Regardez d’abord autour de vous
À remarquer
- Façade mamelouke
- Mausolée nord
- Tombeaux de marbre de Khoshiar et d’Ismaïl Pacha
- Tombeau d’Ali Abu Shubbak
L’histoire du lieu
L’imam Ahmad al-Rifa'i n’est pas enterré ici. Le fondateur de l’une des plus anciennes confréries soufies mourut au douzième siècle, et sa tombe se trouve en Irak. Le nom cairote vient d’une petite zawiya — une maison de prière et de réunions des soufis — qui se trouvait à cet endroit. Elle abritait le tombeau du cheikh Ali Abu Shubbak, que l’on appelait Ali al-Rifa'i. Des pèlerins venaient sur sa tombe, et le nom de la zawiya passa plus tard à la mosquée actuelle.
En mille huit cent soixante-neuf, Khoshiar Hanem, mère d’Ismaïl Pacha — le souverain d’Égypte portant le titre de khédive —, ordonna d’entourer les anciennes tombes soufies d’un immense bâtiment neuf. Il était impossible de les déplacer. À côté, il fallait aménager un mausolée pour la commanditaire elle-même et ses descendants. Khoshiar choisit un emplacement en face de la mosquée-madrasa du sultan Hassan, et l’architecte Hussein Fahmi Pacha devait donner à la nouvelle mosquée la même ampleur mamelouke. Ismaïl Pacha finançait les travaux sur sa fortune personnelle.
Le projet commença à se désagréger avec la pierre. Les bâtisseurs avaient choisi une pierre facile à polir, mais, après séchage, sa surface s’écaillait et certains blocs se fissuraient sous le poids de la maçonnerie. Les dépenses augmentaient. Un architecte européen invité proposa de refaire les plans et de démolir la partie déjà construite. Khoshiar refusa, et le différend avec son fils interrompit les travaux.
Le ministre des Travaux publics Ali Pacha Moubarak trouva une autre solution : couvrir la salle de prière d’une grande coupole en fer. Une entreprise européenne accepta d’exécuter la commande pour trente mille livres égyptiennes. Ismaïl Pacha approuva la proposition, Khoshiar la rejeta de nouveau et exigea que l’on poursuive selon le projet de Fahmi.
Lorsque les murs eurent atteint environ deux mètres, on communiqua à Ismaïl Pacha le coût total du bâtiment projeté. Il tenta de confier le chantier à une administration publique, mais, à ce moment-là, les dettes avaient déjà conduit les finances égyptiennes à la faillite. En mille huit cent soixante-dix-neuf, le sultan ottoman, sous la pression de la Grande-Bretagne et de la France, destitua Ismaïl Pacha et l’exila d’Égypte. L’année suivante, les travaux cessèrent.
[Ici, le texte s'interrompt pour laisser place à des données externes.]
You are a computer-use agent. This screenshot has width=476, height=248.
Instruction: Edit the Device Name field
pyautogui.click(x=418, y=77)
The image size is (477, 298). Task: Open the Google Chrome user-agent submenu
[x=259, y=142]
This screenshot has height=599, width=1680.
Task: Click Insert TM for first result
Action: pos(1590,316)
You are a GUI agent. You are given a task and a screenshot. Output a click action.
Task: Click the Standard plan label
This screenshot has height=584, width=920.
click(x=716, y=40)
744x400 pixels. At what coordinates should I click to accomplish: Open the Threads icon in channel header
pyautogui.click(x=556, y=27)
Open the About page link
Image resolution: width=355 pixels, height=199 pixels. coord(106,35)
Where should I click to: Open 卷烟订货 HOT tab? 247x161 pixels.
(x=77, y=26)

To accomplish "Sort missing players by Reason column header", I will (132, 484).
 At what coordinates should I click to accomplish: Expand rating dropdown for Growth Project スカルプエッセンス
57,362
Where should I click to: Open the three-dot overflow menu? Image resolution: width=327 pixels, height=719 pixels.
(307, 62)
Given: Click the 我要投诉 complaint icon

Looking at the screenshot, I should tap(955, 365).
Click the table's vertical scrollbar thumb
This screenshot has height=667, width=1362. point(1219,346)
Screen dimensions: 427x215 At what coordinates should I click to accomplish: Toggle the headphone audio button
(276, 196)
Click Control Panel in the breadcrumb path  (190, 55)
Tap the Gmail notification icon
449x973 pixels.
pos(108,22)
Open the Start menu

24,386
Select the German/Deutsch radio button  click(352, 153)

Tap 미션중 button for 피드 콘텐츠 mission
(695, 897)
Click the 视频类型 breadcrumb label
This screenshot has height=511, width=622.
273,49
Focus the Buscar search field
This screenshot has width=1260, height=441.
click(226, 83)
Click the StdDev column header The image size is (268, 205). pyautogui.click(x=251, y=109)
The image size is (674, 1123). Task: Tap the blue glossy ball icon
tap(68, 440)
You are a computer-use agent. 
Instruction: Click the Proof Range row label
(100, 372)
Khoshiar mourut en mille huit cent quatre-vingt-cinq. Elle fut enterrée dans le mausolée nord, au milieu des murs inachevés. Dix ans plus tard, Ismaïl Pacha mourut à Istanbul. Conformément à son testament, son corps fut transporté au Caire et déposé près de sa mère. Tous deux se retrouvèrent dans le mausolée familial qu’ils avaient commandé alors que la mosquée restait encore inachevée.
Ce n’est qu’en mille neuf cent six que l’arrière-petit-fils de Khoshiar, le khédive Abbas Hilmi II, chargea Max Herz d’achever le bâtiment. Les plans de Fahmi pour la partie supérieure, les coupoles et l’intérieur n’ont pas été conservés. Herz les conçut lui-même, en préservant la base déjà construite et les modèles mamelouks. La mosquée ouvrit en mille neuf cent douze — quarante-trois ans après la commande de Khoshiar.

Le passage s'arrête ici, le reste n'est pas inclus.